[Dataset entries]

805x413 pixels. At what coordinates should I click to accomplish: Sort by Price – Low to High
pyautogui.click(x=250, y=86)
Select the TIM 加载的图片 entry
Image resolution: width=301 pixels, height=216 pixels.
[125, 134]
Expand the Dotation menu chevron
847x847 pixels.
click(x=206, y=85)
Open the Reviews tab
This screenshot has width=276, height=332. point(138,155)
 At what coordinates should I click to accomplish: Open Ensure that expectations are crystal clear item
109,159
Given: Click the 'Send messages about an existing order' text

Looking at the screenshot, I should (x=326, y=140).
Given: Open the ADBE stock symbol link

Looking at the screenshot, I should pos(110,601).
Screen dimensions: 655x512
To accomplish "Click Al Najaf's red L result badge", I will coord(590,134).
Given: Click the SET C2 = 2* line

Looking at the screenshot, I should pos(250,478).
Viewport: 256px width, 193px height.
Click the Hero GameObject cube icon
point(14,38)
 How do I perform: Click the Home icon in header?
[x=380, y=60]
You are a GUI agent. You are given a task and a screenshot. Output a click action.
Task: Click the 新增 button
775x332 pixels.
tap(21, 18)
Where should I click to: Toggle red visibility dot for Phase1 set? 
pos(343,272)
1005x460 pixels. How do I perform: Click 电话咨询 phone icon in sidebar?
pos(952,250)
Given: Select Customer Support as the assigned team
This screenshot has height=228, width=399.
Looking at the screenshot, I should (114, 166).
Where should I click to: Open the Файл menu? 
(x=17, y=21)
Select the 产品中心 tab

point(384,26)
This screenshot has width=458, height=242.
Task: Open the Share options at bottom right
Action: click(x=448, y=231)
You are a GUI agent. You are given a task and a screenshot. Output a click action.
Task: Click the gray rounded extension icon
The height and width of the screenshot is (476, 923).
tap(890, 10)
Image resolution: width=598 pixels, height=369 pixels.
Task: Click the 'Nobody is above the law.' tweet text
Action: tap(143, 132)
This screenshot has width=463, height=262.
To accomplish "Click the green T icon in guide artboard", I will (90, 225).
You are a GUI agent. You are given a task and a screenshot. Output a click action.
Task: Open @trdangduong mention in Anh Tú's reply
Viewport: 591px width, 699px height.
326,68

*What you have to do*
In the entries, the line containing "Task: Click the gray rounded extension icon" and every line after it through the last are to be duplicated exactly, and no other line is to be included.

*Result for this exercise*
Task: Click the gray rounded extension icon
The height and width of the screenshot is (476, 923).
tap(890, 10)
Image resolution: width=598 pixels, height=369 pixels.
Task: Click the 'Nobody is above the law.' tweet text
Action: tap(143, 132)
This screenshot has width=463, height=262.
To accomplish "Click the green T icon in guide artboard", I will (90, 225).
You are a GUI agent. You are given a task and a screenshot. Output a click action.
Task: Open @trdangduong mention in Anh Tú's reply
Viewport: 591px width, 699px height.
326,68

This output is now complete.